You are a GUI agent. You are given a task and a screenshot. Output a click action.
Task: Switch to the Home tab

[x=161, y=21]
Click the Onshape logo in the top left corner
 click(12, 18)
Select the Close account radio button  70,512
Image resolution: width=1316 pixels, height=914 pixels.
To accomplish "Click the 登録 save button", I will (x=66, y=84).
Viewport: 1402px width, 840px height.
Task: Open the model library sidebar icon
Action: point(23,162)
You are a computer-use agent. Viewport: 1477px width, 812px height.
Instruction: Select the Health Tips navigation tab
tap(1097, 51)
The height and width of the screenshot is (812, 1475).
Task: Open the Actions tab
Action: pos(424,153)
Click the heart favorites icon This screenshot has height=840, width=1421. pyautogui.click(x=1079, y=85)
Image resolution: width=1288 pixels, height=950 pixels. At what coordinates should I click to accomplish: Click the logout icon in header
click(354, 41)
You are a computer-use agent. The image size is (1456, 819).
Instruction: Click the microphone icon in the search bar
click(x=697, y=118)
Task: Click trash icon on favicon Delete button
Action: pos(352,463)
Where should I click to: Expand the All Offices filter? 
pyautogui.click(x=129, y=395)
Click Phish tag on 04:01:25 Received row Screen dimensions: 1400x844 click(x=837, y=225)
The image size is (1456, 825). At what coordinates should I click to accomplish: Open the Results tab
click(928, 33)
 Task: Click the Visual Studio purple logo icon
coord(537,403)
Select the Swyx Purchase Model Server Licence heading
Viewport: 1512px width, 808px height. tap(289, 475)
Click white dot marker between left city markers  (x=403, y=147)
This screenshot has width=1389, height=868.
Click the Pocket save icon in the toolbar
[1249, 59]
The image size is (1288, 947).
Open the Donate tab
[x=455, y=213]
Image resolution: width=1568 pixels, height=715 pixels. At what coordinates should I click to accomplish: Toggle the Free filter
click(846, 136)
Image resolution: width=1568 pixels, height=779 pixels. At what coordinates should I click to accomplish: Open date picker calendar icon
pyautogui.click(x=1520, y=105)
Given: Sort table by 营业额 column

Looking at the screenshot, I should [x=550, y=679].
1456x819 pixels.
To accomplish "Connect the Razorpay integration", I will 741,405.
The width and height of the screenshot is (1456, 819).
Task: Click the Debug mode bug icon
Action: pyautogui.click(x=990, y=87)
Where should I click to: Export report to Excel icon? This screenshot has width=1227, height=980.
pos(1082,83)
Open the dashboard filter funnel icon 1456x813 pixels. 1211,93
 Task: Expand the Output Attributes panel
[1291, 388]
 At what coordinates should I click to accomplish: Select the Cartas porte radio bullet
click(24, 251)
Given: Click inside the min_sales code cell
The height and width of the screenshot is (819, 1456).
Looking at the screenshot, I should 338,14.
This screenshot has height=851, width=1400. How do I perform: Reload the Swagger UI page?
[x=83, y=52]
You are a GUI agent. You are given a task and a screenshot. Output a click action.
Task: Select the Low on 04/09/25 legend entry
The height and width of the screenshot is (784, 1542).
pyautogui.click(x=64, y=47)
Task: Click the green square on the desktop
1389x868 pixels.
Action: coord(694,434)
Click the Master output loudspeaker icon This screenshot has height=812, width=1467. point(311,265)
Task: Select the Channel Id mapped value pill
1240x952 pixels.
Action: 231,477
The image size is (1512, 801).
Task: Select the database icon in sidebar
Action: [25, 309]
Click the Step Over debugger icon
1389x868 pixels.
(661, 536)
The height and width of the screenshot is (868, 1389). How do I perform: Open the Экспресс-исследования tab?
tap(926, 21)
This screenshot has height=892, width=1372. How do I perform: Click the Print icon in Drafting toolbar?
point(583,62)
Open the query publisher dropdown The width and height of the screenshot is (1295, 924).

======

> _What needs to be done_
Return the material exactly as it stands.

> _Expected answer_
You are a GUI agent. You are given a task and a screenshot. Output a click action.
Task: Switch to the Home tab

[x=161, y=21]
Click the Onshape logo in the top left corner
 click(12, 18)
Select the Close account radio button  70,512
Image resolution: width=1316 pixels, height=914 pixels.
To accomplish "Click the 登録 save button", I will (x=66, y=84).
Viewport: 1402px width, 840px height.
Task: Open the model library sidebar icon
Action: point(23,162)
You are a computer-use agent. Viewport: 1477px width, 812px height.
Instruction: Select the Health Tips navigation tab
tap(1097, 51)
The height and width of the screenshot is (812, 1475).
Task: Open the Actions tab
Action: pos(424,153)
Click the heart favorites icon This screenshot has height=840, width=1421. pyautogui.click(x=1079, y=85)
Image resolution: width=1288 pixels, height=950 pixels. At what coordinates should I click to accomplish: Click the logout icon in header
click(354, 41)
You are a computer-use agent. The image size is (1456, 819).
Instruction: Click the microphone icon in the search bar
click(x=697, y=118)
Task: Click trash icon on favicon Delete button
Action: pos(352,463)
Where should I click to: Expand the All Offices filter? 
pyautogui.click(x=129, y=395)
Click Phish tag on 04:01:25 Received row Screen dimensions: 1400x844 click(x=837, y=225)
The image size is (1456, 825). At what coordinates should I click to accomplish: Open the Results tab
click(928, 33)
 Task: Click the Visual Studio purple logo icon
coord(537,403)
Select the Swyx Purchase Model Server Licence heading
Viewport: 1512px width, 808px height. tap(289, 475)
Click white dot marker between left city markers  (x=403, y=147)
This screenshot has width=1389, height=868.
Click the Pocket save icon in the toolbar
[1249, 59]
The image size is (1288, 947).
Open the Donate tab
[x=455, y=213]
Image resolution: width=1568 pixels, height=715 pixels. At what coordinates should I click to accomplish: Toggle the Free filter
click(846, 136)
Image resolution: width=1568 pixels, height=779 pixels. At what coordinates should I click to accomplish: Open date picker calendar icon
pyautogui.click(x=1520, y=105)
Given: Sort table by 营业额 column

Looking at the screenshot, I should [x=550, y=679].
1456x819 pixels.
To accomplish "Connect the Razorpay integration", I will 741,405.
The width and height of the screenshot is (1456, 819).
Task: Click the Debug mode bug icon
Action: pyautogui.click(x=990, y=87)
Where should I click to: Export report to Excel icon? This screenshot has width=1227, height=980.
pos(1082,83)
Open the dashboard filter funnel icon 1456x813 pixels. 1211,93
 Task: Expand the Output Attributes panel
[1291, 388]
 At what coordinates should I click to accomplish: Select the Cartas porte radio bullet
click(24, 251)
Given: Click inside the min_sales code cell
The height and width of the screenshot is (819, 1456).
Looking at the screenshot, I should 338,14.
This screenshot has height=851, width=1400. How do I perform: Reload the Swagger UI page?
[x=83, y=52]
You are a GUI agent. You are given a task and a screenshot. Output a click action.
Task: Select the Low on 04/09/25 legend entry
The height and width of the screenshot is (784, 1542).
pyautogui.click(x=64, y=47)
Task: Click the green square on the desktop
1389x868 pixels.
Action: coord(694,434)
Click the Master output loudspeaker icon This screenshot has height=812, width=1467. point(311,265)
Task: Select the Channel Id mapped value pill
1240x952 pixels.
Action: 231,477
The image size is (1512, 801).
Task: Select the database icon in sidebar
Action: [25, 309]
Click the Step Over debugger icon
1389x868 pixels.
(661, 536)
The height and width of the screenshot is (868, 1389). How do I perform: Open the Экспресс-исследования tab?
tap(926, 21)
This screenshot has height=892, width=1372. How do I perform: Click the Print icon in Drafting toolbar?
point(583,62)
Open the query publisher dropdown The width and height of the screenshot is (1295, 924).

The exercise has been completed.